Enfin, alors que la désignation d’un nouveau secrétaire général de l’ONU approche, la société civile se mobilise avec la campagne « 1 pour 8 milliards » pour exiger un processus de sélection ouvert, transparent, inclusif et fondé sur le mérite, reflétant les idéaux des Nations unies et permettant une contribution substantielle à la société civile. Le poste ayant toujours été occupé par un homme, l’ONU doit marquer l’histoire en nommant pour la première fois une femme féministe à ce poste clé.

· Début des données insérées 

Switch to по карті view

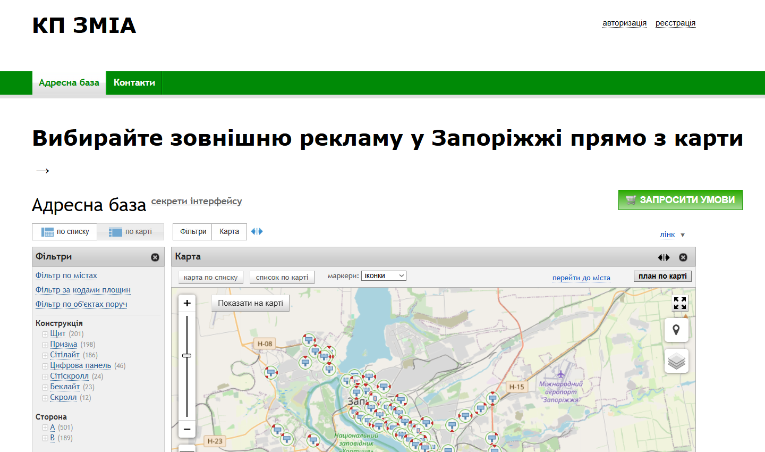point(131,232)

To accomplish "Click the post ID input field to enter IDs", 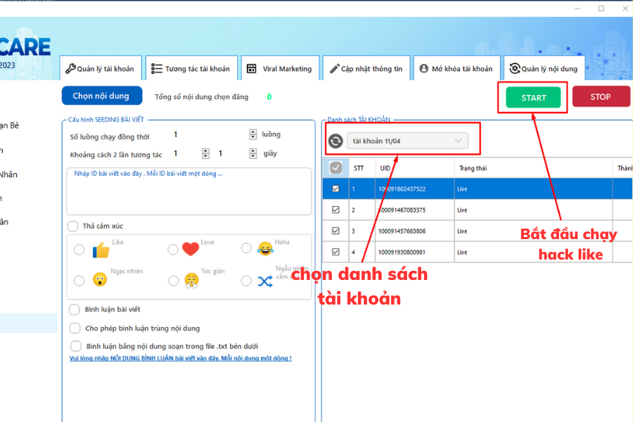I will pos(190,190).
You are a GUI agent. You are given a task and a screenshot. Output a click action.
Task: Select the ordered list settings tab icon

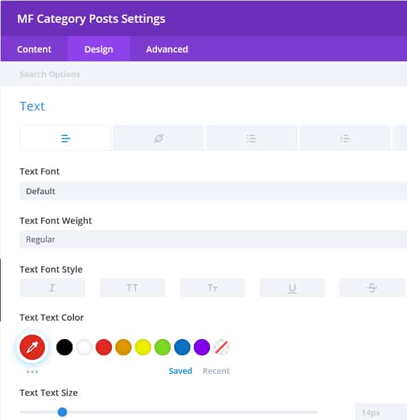(x=344, y=138)
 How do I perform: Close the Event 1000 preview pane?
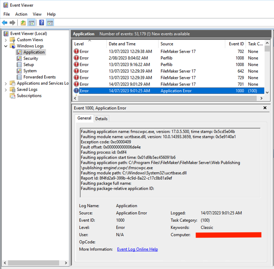coord(265,108)
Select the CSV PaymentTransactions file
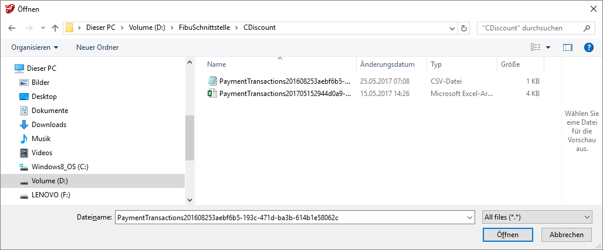603x250 pixels. pyautogui.click(x=284, y=81)
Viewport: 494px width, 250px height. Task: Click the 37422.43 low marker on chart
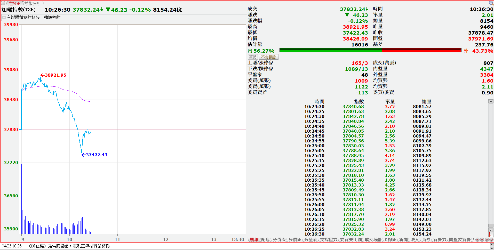[94, 155]
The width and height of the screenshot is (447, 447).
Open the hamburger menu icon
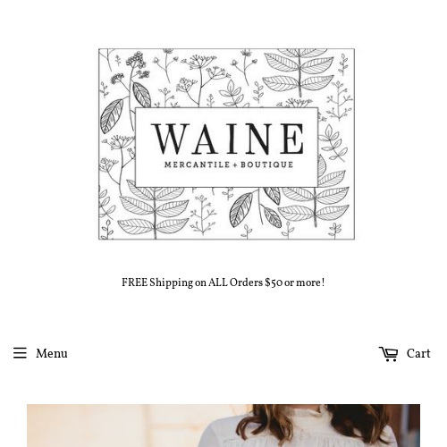tap(20, 353)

Il ne s’agit là que de petits pas pour rendre le système des Nations unies plus ouvert, plus démocratique et plus redevable. Ces propositions ne relèvent ni de l’utopie ni de l’impossible, et les périodes de crise génèrent souvent des opportunités d’expérimentation. Une ONU plus inclusive sera aussi plus efficace. Il est temps pour les Nations unies d’adopter les idées de la société civile et de collaborer avec elle ainsi qu’avec les États qui les soutiennent. Ce serait l’amorce d’un processus transformateur permettant de faire de la Charte des Nations unies une réalité.